> Saved data entries:
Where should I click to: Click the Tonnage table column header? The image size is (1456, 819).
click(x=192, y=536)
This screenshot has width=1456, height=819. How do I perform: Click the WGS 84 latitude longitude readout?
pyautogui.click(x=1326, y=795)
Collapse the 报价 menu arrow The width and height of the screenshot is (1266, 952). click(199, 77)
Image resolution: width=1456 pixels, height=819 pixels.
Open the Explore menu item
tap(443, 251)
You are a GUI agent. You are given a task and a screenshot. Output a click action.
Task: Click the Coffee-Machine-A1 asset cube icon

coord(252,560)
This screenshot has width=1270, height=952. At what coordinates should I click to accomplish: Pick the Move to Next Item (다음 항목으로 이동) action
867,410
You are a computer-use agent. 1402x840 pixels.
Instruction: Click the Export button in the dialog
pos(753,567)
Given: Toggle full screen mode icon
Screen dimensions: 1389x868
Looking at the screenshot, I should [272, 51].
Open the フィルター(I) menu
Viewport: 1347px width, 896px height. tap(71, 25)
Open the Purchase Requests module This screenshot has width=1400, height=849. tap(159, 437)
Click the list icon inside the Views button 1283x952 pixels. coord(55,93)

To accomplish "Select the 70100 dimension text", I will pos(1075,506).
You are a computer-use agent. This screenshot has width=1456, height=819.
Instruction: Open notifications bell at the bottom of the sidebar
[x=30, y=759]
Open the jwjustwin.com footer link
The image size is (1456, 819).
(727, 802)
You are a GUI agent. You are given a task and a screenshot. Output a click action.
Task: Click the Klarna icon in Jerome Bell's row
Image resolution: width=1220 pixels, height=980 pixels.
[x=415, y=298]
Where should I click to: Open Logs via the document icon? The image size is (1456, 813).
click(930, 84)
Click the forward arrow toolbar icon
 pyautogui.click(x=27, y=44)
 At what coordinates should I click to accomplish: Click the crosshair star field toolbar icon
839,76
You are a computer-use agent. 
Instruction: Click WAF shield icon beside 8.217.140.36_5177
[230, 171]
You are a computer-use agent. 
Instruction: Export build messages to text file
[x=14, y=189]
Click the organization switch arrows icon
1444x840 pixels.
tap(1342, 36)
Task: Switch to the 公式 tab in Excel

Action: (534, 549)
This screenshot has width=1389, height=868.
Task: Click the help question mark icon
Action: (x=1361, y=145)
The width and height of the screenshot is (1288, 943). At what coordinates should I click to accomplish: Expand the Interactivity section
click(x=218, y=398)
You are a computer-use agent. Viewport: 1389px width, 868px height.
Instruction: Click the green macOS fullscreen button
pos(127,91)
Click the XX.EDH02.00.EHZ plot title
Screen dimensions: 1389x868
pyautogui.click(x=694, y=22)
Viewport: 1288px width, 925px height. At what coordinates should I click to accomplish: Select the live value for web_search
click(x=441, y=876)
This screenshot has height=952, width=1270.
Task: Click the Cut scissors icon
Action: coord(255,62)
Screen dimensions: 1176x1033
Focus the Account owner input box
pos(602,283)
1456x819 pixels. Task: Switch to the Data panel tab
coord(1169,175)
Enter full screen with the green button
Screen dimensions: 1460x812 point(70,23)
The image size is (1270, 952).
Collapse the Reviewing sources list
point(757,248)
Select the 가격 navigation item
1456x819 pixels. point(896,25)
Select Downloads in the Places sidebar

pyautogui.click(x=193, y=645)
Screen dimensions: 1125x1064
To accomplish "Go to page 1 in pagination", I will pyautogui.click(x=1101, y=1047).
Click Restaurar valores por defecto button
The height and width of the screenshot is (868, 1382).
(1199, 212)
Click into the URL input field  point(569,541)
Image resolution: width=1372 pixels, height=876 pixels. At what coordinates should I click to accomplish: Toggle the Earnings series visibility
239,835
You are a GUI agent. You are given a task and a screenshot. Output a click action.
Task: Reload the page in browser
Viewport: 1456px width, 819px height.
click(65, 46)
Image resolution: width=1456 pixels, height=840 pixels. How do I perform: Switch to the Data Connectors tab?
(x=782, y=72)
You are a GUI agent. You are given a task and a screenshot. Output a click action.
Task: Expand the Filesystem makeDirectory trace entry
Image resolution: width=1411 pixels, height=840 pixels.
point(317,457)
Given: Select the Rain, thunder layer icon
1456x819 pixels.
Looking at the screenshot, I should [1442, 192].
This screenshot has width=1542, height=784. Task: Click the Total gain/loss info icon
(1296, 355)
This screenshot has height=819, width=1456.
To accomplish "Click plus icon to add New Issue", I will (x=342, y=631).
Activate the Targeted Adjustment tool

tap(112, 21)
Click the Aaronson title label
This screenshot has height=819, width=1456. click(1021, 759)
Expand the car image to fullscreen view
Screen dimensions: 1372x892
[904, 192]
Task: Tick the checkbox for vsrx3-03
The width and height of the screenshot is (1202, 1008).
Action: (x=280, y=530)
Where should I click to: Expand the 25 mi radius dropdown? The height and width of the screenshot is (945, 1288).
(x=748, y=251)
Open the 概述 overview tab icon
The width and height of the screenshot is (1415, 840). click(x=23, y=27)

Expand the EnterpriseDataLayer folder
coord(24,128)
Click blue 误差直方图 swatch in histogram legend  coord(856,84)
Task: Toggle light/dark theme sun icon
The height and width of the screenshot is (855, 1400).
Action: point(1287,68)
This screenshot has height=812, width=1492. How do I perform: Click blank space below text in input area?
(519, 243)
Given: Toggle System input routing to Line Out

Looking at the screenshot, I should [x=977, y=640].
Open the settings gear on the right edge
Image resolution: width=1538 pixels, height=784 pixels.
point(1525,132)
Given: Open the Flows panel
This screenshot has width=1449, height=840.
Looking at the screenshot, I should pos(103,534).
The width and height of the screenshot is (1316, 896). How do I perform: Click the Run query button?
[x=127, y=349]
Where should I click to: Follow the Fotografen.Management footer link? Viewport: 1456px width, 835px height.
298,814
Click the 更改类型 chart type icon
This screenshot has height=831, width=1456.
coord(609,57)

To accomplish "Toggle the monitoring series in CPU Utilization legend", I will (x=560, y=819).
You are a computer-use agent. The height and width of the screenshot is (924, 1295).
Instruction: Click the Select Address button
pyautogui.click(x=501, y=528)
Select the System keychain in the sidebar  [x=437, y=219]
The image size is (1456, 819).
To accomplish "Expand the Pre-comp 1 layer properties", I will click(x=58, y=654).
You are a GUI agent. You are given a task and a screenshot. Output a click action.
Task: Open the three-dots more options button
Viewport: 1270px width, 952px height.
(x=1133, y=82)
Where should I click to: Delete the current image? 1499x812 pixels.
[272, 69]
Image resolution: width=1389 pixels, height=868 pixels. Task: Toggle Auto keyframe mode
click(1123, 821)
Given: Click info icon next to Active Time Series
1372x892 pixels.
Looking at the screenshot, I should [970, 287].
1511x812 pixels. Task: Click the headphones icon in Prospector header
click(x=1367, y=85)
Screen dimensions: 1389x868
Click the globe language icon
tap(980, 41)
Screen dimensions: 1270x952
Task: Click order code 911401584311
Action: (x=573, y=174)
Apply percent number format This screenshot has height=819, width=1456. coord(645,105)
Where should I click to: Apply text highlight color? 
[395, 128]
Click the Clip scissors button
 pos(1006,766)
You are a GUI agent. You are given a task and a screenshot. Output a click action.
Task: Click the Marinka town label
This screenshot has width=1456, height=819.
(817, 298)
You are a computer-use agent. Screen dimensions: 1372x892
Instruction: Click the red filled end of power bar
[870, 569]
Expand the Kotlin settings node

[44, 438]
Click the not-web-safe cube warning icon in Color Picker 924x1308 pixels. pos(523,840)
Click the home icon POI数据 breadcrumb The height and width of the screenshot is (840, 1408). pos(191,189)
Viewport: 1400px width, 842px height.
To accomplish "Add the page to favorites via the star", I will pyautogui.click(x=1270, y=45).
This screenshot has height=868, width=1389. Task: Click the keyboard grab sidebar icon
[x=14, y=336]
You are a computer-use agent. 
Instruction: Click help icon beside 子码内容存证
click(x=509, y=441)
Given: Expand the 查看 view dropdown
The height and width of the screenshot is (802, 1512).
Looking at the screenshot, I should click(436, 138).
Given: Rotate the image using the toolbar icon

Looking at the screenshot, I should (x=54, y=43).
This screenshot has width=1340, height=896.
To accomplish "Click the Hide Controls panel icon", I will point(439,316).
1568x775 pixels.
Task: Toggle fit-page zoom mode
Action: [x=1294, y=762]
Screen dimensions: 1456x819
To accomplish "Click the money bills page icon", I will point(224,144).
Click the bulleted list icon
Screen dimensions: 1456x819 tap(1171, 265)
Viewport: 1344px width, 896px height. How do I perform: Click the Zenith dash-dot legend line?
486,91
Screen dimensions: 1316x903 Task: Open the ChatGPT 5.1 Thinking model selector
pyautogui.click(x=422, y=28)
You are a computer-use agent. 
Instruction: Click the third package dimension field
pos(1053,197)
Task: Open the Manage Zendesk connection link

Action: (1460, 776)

> WHAT THIS TASK INVOLVES: Copy out, word for word, the part of the entries above that begins at the line with "Click the Aaronson title label" and ends at the line with "Task: Open the three-dots more options button", including both.

> RESPONSE FOR THIS EXERCISE:
Click the Aaronson title label
This screenshot has height=819, width=1456. click(1021, 759)
Expand the car image to fullscreen view
Screen dimensions: 1372x892
[904, 192]
Task: Tick the checkbox for vsrx3-03
The width and height of the screenshot is (1202, 1008).
Action: (x=280, y=530)
Where should I click to: Expand the 25 mi radius dropdown? The height and width of the screenshot is (945, 1288).
(x=748, y=251)
Open the 概述 overview tab icon
The width and height of the screenshot is (1415, 840). click(x=23, y=27)

Expand the EnterpriseDataLayer folder
coord(24,128)
Click blue 误差直方图 swatch in histogram legend  coord(856,84)
Task: Toggle light/dark theme sun icon
The height and width of the screenshot is (855, 1400).
Action: point(1287,68)
This screenshot has height=812, width=1492. How do I perform: Click blank space below text in input area?
(519, 243)
Given: Toggle System input routing to Line Out

Looking at the screenshot, I should [x=977, y=640].
Open the settings gear on the right edge
Image resolution: width=1538 pixels, height=784 pixels.
point(1525,132)
Given: Open the Flows panel
This screenshot has width=1449, height=840.
Looking at the screenshot, I should pos(103,534).
The width and height of the screenshot is (1316, 896). How do I perform: Click the Run query button?
[x=127, y=349]
Where should I click to: Follow the Fotografen.Management footer link? Viewport: 1456px width, 835px height.
298,814
Click the 更改类型 chart type icon
This screenshot has height=831, width=1456.
coord(609,57)

To accomplish "Toggle the monitoring series in CPU Utilization legend", I will (x=560, y=819).
You are a computer-use agent. The height and width of the screenshot is (924, 1295).
Instruction: Click the Select Address button
pyautogui.click(x=501, y=528)
Select the System keychain in the sidebar  [x=437, y=219]
The image size is (1456, 819).
To accomplish "Expand the Pre-comp 1 layer properties", I will click(x=58, y=654).
You are a GUI agent. You are given a task and a screenshot. Output a click action.
Task: Open the three-dots more options button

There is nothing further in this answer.